→ Prompt
Output all of the material beneath this line exactly as it is.

→ Available data
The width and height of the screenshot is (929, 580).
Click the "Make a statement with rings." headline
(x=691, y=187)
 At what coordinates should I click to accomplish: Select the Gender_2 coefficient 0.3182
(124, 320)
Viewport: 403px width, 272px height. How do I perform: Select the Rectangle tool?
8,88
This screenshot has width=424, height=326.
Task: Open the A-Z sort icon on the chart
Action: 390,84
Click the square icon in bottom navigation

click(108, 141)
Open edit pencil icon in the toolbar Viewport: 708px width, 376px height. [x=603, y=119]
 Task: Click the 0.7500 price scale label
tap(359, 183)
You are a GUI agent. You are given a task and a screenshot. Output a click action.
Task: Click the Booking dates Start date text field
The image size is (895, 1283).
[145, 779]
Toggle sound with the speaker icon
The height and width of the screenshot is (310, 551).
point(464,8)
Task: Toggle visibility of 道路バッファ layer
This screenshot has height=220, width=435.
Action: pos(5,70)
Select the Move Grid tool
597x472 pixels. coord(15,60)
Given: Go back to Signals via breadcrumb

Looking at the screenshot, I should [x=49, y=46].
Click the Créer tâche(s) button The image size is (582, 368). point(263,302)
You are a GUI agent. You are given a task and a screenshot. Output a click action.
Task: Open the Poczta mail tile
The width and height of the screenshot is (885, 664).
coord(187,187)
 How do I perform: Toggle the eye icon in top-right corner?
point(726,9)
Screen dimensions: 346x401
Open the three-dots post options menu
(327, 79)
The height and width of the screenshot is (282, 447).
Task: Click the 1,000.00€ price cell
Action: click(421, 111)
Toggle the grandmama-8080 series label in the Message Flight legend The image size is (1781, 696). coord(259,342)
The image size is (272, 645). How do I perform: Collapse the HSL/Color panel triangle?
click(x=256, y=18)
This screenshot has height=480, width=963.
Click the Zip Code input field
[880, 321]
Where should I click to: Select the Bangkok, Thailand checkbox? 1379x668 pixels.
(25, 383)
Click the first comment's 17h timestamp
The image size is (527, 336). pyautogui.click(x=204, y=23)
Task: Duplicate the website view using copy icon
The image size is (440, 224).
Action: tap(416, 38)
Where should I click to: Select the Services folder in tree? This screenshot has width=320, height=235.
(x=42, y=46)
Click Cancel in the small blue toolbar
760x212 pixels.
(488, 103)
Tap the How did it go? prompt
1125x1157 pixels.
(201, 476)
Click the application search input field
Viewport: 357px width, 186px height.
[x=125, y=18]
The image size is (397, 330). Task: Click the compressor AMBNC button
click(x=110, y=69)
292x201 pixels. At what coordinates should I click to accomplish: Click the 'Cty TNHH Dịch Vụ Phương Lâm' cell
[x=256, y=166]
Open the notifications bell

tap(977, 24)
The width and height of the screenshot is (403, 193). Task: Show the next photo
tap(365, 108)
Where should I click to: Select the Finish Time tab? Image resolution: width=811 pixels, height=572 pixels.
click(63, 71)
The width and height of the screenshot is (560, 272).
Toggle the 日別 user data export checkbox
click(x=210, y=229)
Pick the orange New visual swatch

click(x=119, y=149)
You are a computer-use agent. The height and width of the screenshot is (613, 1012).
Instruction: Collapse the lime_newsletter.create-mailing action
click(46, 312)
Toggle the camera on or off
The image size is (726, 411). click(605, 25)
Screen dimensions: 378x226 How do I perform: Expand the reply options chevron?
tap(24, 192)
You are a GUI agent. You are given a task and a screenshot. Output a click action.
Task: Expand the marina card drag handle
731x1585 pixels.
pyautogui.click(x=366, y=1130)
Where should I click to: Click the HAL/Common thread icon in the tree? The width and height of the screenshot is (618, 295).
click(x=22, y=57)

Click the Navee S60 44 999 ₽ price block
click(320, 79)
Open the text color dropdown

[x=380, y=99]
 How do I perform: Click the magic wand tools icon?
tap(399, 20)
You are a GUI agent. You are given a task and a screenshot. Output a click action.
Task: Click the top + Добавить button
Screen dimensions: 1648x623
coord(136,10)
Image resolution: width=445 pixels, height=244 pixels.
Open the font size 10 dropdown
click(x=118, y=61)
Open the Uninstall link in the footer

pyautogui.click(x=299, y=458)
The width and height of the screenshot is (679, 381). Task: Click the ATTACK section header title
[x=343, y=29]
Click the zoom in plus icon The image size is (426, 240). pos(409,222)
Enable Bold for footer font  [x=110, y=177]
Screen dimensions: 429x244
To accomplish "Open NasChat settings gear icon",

→ Written response
The width and height of the screenshot is (929, 580).
Click the "Make a statement with rings." headline
(x=691, y=187)
 At what coordinates should I click to accomplish: Select the Gender_2 coefficient 0.3182
(124, 320)
Viewport: 403px width, 272px height. How do I perform: Select the Rectangle tool?
8,88
This screenshot has width=424, height=326.
Task: Open the A-Z sort icon on the chart
Action: 390,84
Click the square icon in bottom navigation

click(108, 141)
Open edit pencil icon in the toolbar Viewport: 708px width, 376px height. [x=603, y=119]
 Task: Click the 0.7500 price scale label
tap(359, 183)
You are a GUI agent. You are given a task and a screenshot. Output a click action.
Task: Click the Booking dates Start date text field
The image size is (895, 1283).
[145, 779]
Toggle sound with the speaker icon
The height and width of the screenshot is (310, 551).
point(464,8)
Task: Toggle visibility of 道路バッファ layer
This screenshot has height=220, width=435.
Action: pos(5,70)
Select the Move Grid tool
597x472 pixels. coord(15,60)
Given: Go back to Signals via breadcrumb

Looking at the screenshot, I should [x=49, y=46].
Click the Créer tâche(s) button The image size is (582, 368). point(263,302)
You are a GUI agent. You are given a task and a screenshot. Output a click action.
Task: Open the Poczta mail tile
The width and height of the screenshot is (885, 664).
coord(187,187)
 How do I perform: Toggle the eye icon in top-right corner?
point(726,9)
Screen dimensions: 346x401
Open the three-dots post options menu
(327, 79)
The height and width of the screenshot is (282, 447).
Task: Click the 1,000.00€ price cell
Action: click(421, 111)
Toggle the grandmama-8080 series label in the Message Flight legend The image size is (1781, 696). coord(259,342)
The image size is (272, 645). How do I perform: Collapse the HSL/Color panel triangle?
click(x=256, y=18)
This screenshot has height=480, width=963.
Click the Zip Code input field
[880, 321]
Where should I click to: Select the Bangkok, Thailand checkbox? 1379x668 pixels.
(25, 383)
Click the first comment's 17h timestamp
The image size is (527, 336). pyautogui.click(x=204, y=23)
Task: Duplicate the website view using copy icon
The image size is (440, 224).
Action: tap(416, 38)
Where should I click to: Select the Services folder in tree? This screenshot has width=320, height=235.
(x=42, y=46)
Click Cancel in the small blue toolbar
760x212 pixels.
(488, 103)
Tap the How did it go? prompt
1125x1157 pixels.
(201, 476)
Click the application search input field
Viewport: 357px width, 186px height.
[x=125, y=18]
The image size is (397, 330). Task: Click the compressor AMBNC button
click(x=110, y=69)
292x201 pixels. At what coordinates should I click to accomplish: Click the 'Cty TNHH Dịch Vụ Phương Lâm' cell
[x=256, y=166]
Open the notifications bell

tap(977, 24)
The width and height of the screenshot is (403, 193). Task: Show the next photo
tap(365, 108)
Where should I click to: Select the Finish Time tab? Image resolution: width=811 pixels, height=572 pixels.
click(63, 71)
The width and height of the screenshot is (560, 272).
Toggle the 日別 user data export checkbox
click(x=210, y=229)
Pick the orange New visual swatch

click(x=119, y=149)
You are a computer-use agent. The height and width of the screenshot is (613, 1012).
Instruction: Collapse the lime_newsletter.create-mailing action
click(46, 312)
Toggle the camera on or off
The image size is (726, 411). click(605, 25)
Screen dimensions: 378x226 How do I perform: Expand the reply options chevron?
tap(24, 192)
You are a GUI agent. You are given a task and a screenshot. Output a click action.
Task: Expand the marina card drag handle
731x1585 pixels.
pyautogui.click(x=366, y=1130)
Where should I click to: Click the HAL/Common thread icon in the tree? The width and height of the screenshot is (618, 295).
click(x=22, y=57)

Click the Navee S60 44 999 ₽ price block
click(320, 79)
Open the text color dropdown

[x=380, y=99]
 How do I perform: Click the magic wand tools icon?
tap(399, 20)
You are a GUI agent. You are given a task and a screenshot. Output a click action.
Task: Click the top + Добавить button
Screen dimensions: 1648x623
coord(136,10)
Image resolution: width=445 pixels, height=244 pixels.
Open the font size 10 dropdown
click(x=118, y=61)
Open the Uninstall link in the footer

pyautogui.click(x=299, y=458)
The width and height of the screenshot is (679, 381). Task: Click the ATTACK section header title
[x=343, y=29]
Click the zoom in plus icon The image size is (426, 240). pos(409,222)
Enable Bold for footer font  [x=110, y=177]
Screen dimensions: 429x244
To accomplish "Open NasChat settings gear icon",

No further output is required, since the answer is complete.